- What this exercise asks
[1] According to the Duggal profile, in what year did the studio buy two Shima Seiki Paintboxes?
[2] Extend the Duggal profile with a further passage that follows on from its closing paragraph.

- Selected excerpt
:::::

SPEED OF TURNAROUND:
One to two days

CONTACT FOR RETOUCHING SERVICES:
Chhaya Bhatti, sales associate, (646) 638-7030

OTHER PRINCIPALS:
Mike Duggal, COO
Baldev Duggal, president and founder
Bob Serpe, head retoucher


DUGGAL

Founded in 1961 as a film processing lab, Duggal is now a “concept-to-creation” services company boasting $15 million in digital equipment for such tasks as 16-foot-wide output, digital C-prints, digital slides and retouching. The Manhattan studio occupies both a one-city-block-deep, 30,000-square-foot space at 10 West 24th Street and a retail store around the corner at 11 West 20th Street.

Duggal first established itself as a retouching leader when it invested a couple million dollars to buy two Shima Seiki Paintboxes in 1990. The studio still owns those machines, but they get little use; today the studio’s four full-time retouching artists utilize a Mac-based, Photoshop-imbedded studio. Chief operating officer Mike Duggal says the studio’s highest-profile corporate clients for retouching include Tommy Hilfiger, Ralph Lauren, Victoria’s Secret and The New York Times archives. Recently, they also worked on a big exhibition for the British photographer Rankin.

The studio also has long-standing relationships with pro photographers. For Bert Stern, Duggal recently retouched and restored some slides of Marilyn Monroe that he had originally processed at Duggal back in the Sixties.

For Joel Meyerowitz, Duggal has been working for years on his periodic images of the World Trade Center shot from his former 12th-floor studio on 19th Street. After the tragedy there, the lab worked intensively with Meyerowitz for months on old and new images of the site, including the creation of composite images conveying the scope of the destruction, which were sent by the U.S. State Department to foreign governments.

:::::

- Data provided
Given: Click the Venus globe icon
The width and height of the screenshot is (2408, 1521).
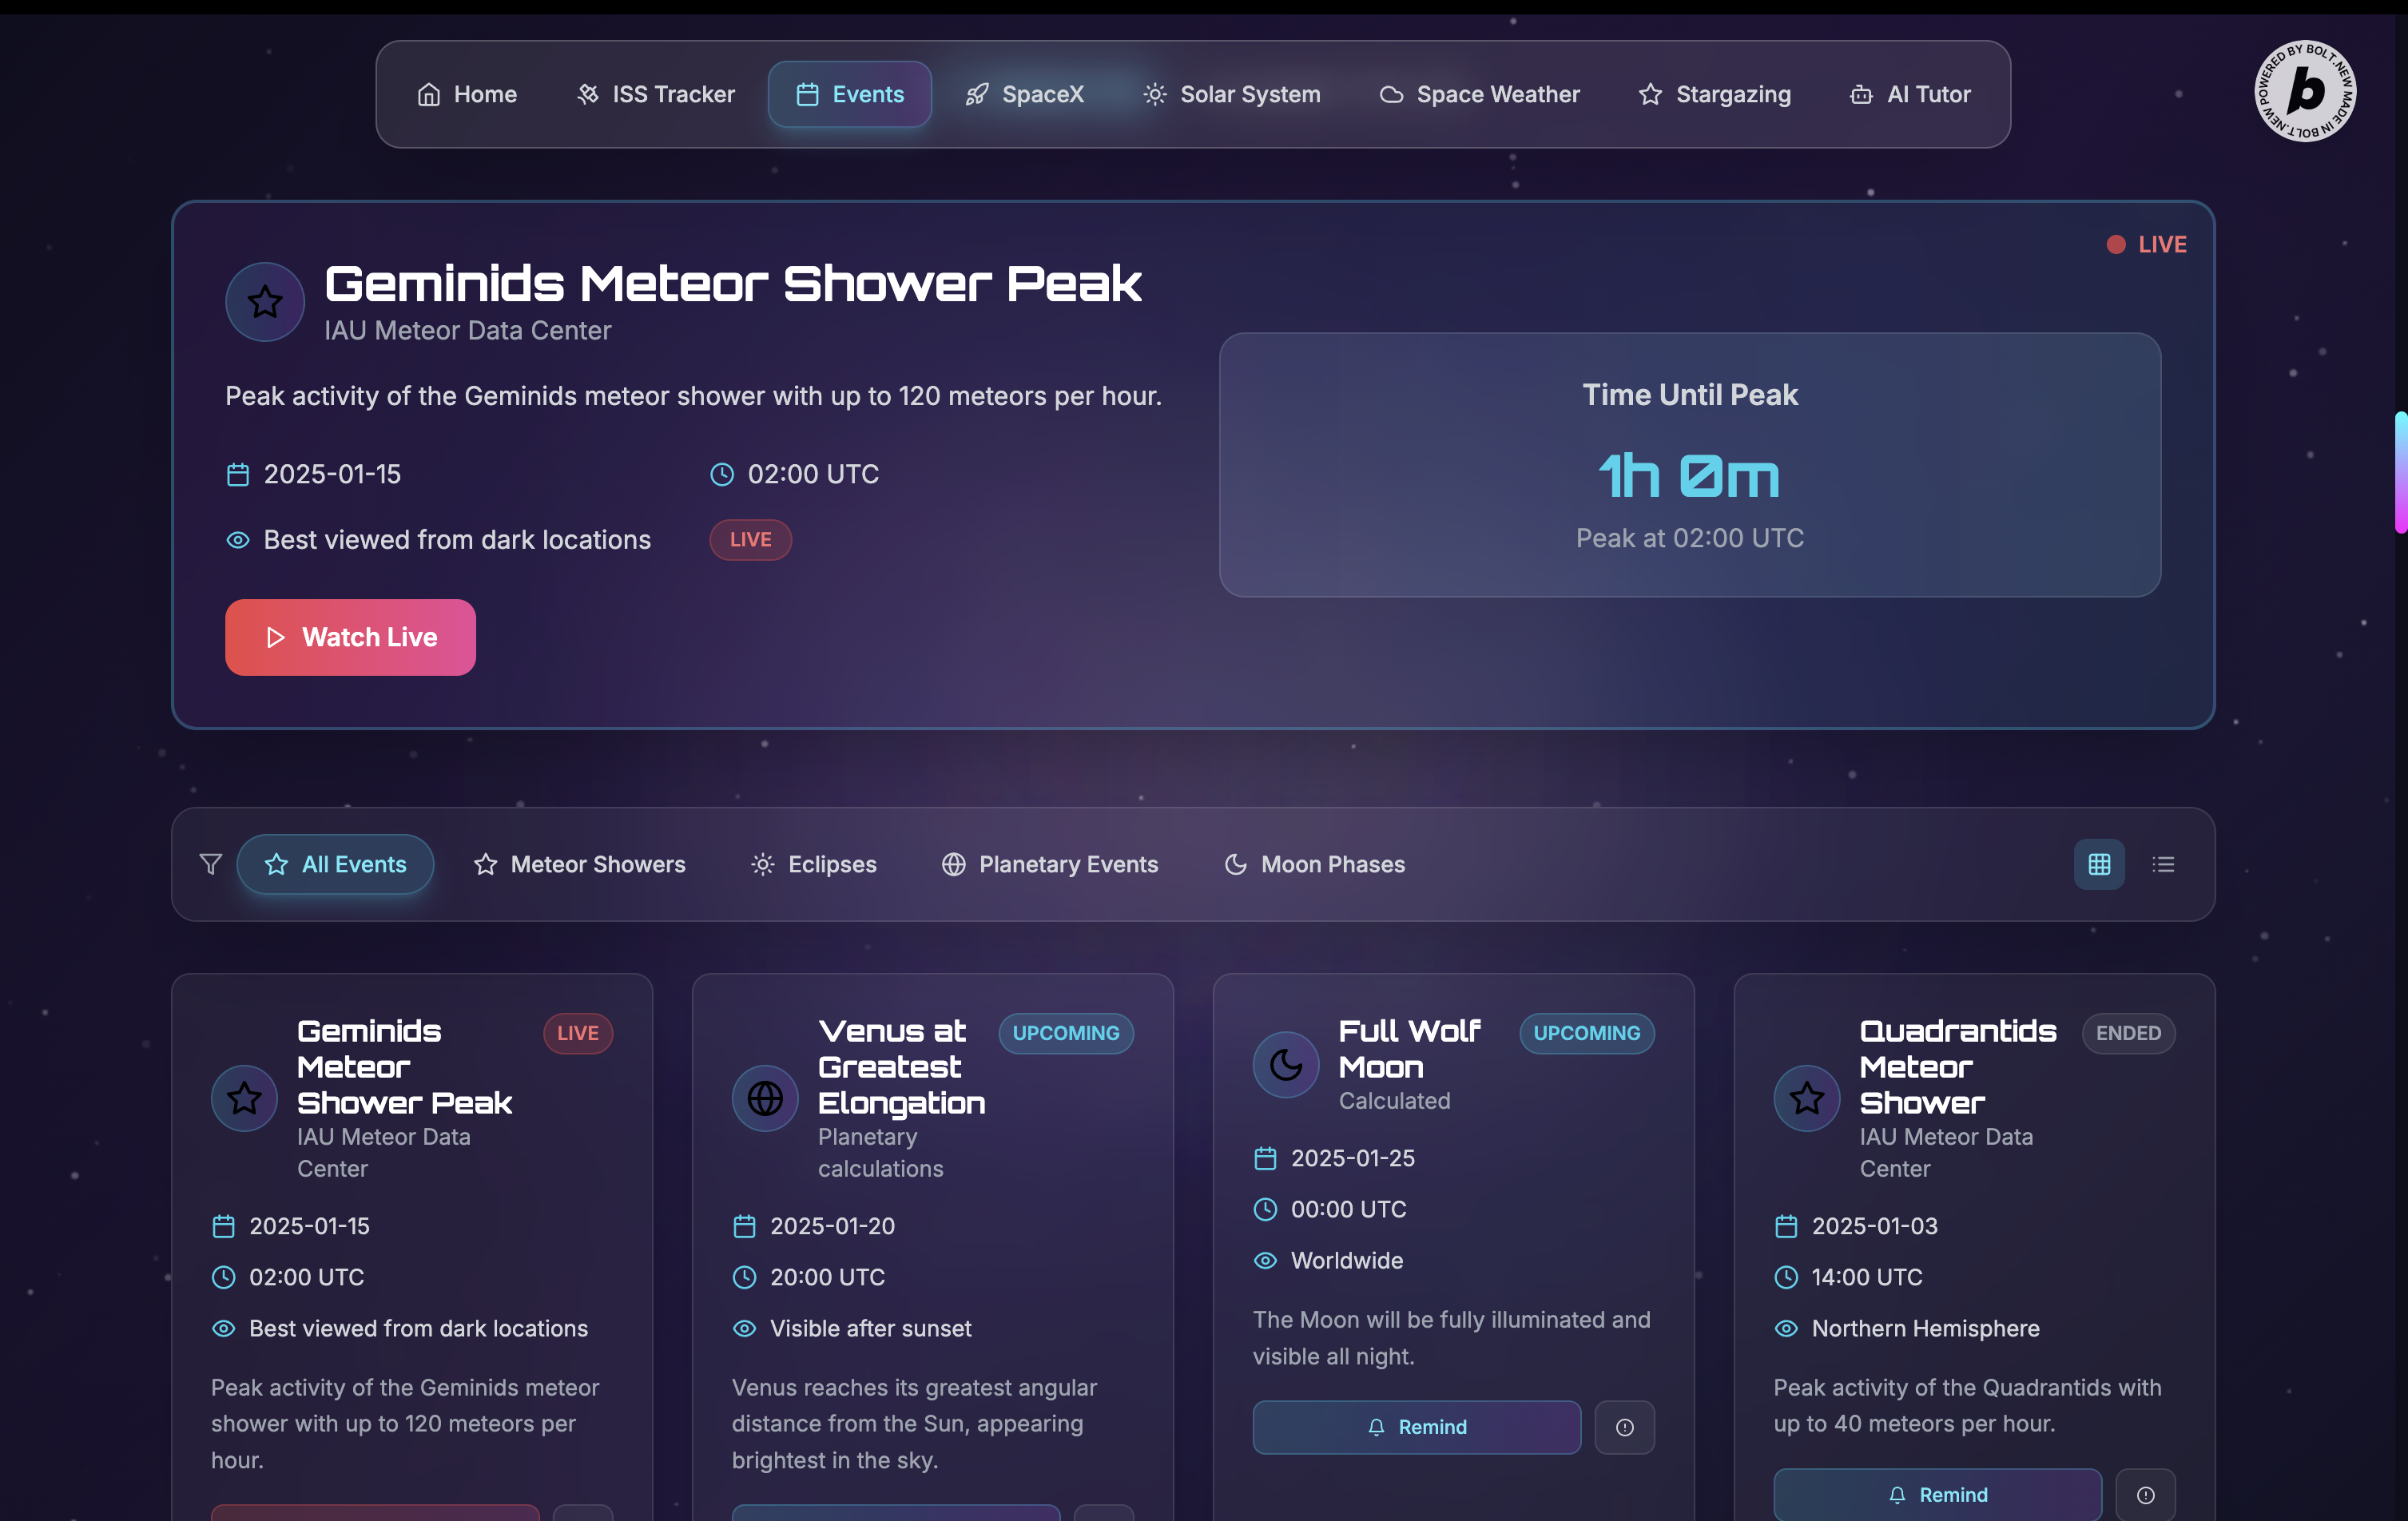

:::::

- Written responses
[1] 1990

[2]
But retouching manager Bob Serpe says the most common retouching job Duggal handles is photo compositing, where the challenge is to combine elements from different environments in a way that the viewer can’t tell the image has been retouched.

One good example of the more bread-and-butter work Duggal tends to do is a job with Latina magazine. The brief was to produce a composite image for one of its covers. The image was shot by Albert Sanchez, the celebrity shooter who in the past has photographed stars such as Johnny Depp, Bryan Ferry and Drew Barrymore. Serpe’s instructions from the creative director was to take one image featuring a woman sitting on a couch and a man standing behind her, and add to it the image of a second man who had been photographed in a separate shoot.

The second man had been shot sitting on a ladder; Serpe placed him so it looked like he was sitting on the back of the couch. He then added the man’s shadow on the couch and warped the couch to make it look like the man’s weight was compacting the cushion. He also created the man’s shadow on the wall behind.

He explains, “I had to make a mask for the shadow, blur the mask appropriately so the shadow he was casting wasn’t any sharper or different than that of the person in the shot originally. I was masking and color-correcting so it was just right.” Finally, Serpe added a popcorn bowl on the table, reflecting the bowl’s colors onto the leather couch. He polished the job with the usual cosmetic retouching—cleaning up faces by getting rid of crow’s feet, blood-shot eyes and the like.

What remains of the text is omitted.